(Saved data entries)
▬▬▬▬▬▬
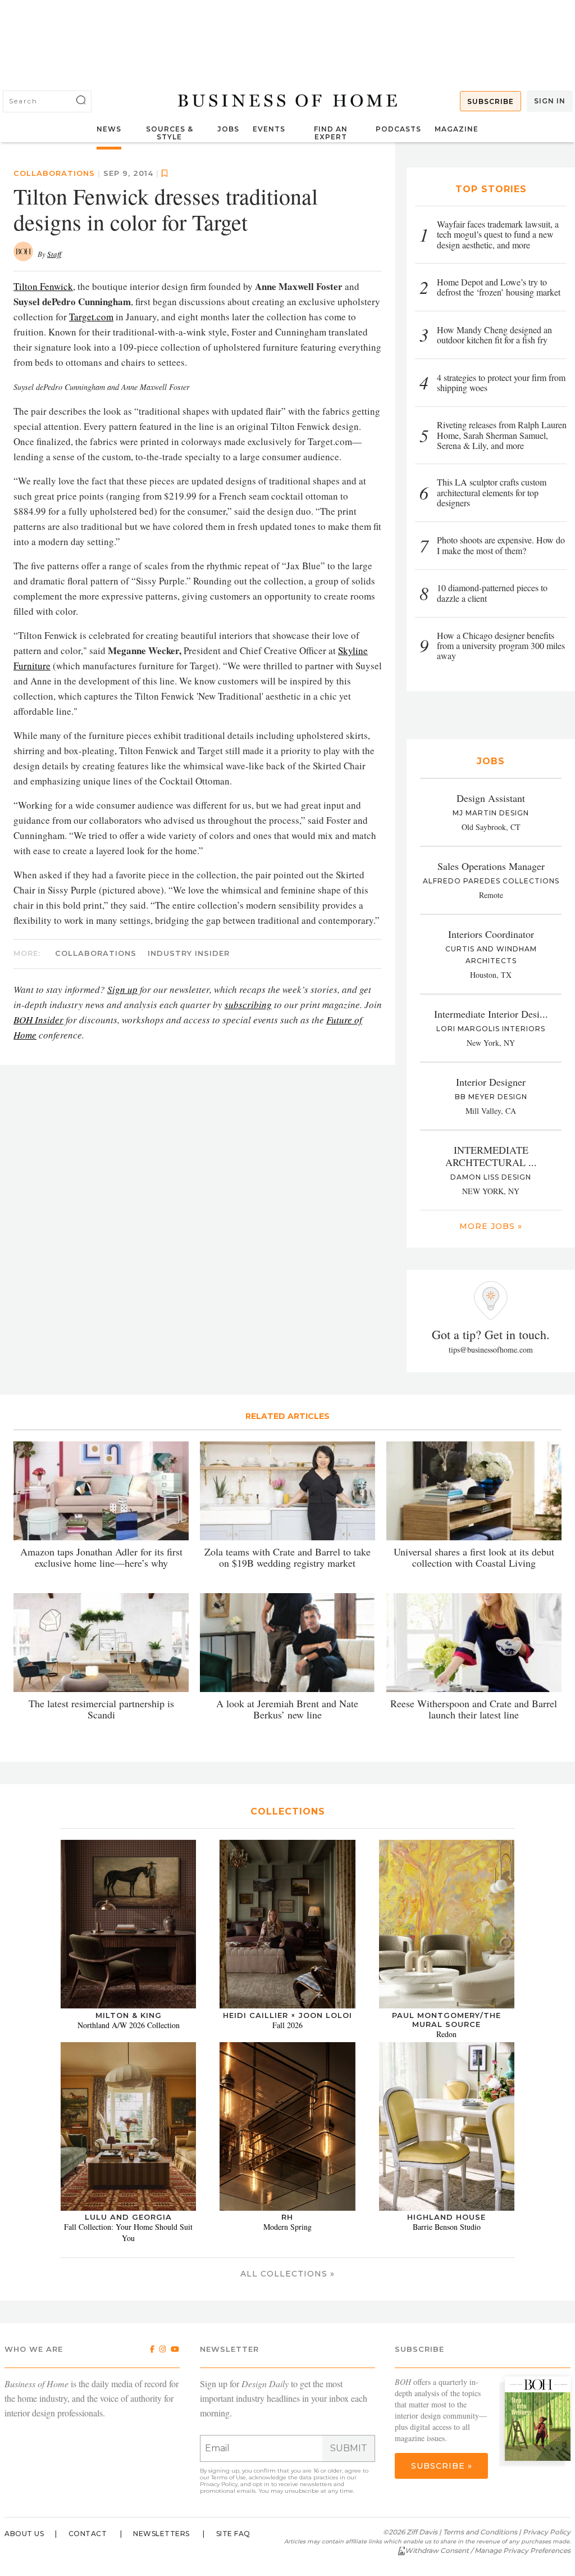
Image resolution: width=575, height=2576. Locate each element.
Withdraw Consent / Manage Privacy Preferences (488, 2550)
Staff (54, 254)
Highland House (446, 2216)
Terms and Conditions (480, 2532)
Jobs (228, 129)
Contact (88, 2533)
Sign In (549, 101)
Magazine (456, 129)
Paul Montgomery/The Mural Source (446, 2020)
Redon (446, 2034)
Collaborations (54, 173)
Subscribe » (441, 2466)
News (109, 129)
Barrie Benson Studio (447, 2226)
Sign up (122, 989)
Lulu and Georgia (128, 2216)
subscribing (248, 1004)
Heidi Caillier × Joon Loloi (287, 2015)
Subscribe (490, 101)
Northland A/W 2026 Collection (128, 2025)
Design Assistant (491, 798)
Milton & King (128, 2015)
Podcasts (398, 129)
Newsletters (161, 2533)
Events (269, 129)
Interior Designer (491, 1082)
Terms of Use (228, 2477)
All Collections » (287, 2274)
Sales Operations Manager (491, 866)
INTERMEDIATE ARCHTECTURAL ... (491, 1156)
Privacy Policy (219, 2484)
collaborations (95, 953)
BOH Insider (38, 1019)
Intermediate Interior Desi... (491, 1014)
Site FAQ (233, 2533)
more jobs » (490, 1226)
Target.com (91, 316)
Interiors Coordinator (491, 934)
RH (287, 2216)
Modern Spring (287, 2226)
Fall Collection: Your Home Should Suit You (128, 2232)
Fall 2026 (287, 2025)
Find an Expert (331, 133)
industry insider (189, 953)
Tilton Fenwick (43, 286)
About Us (24, 2533)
▬▬▬▬▬▬
* WHAT IS NEEDED
Report the lines above that have the word "Fall" in them.

* SOLUTION TO THE PROBLEM
Fall Collection: Your Home Should Suit You (128, 2232)
Fall 2026 (287, 2025)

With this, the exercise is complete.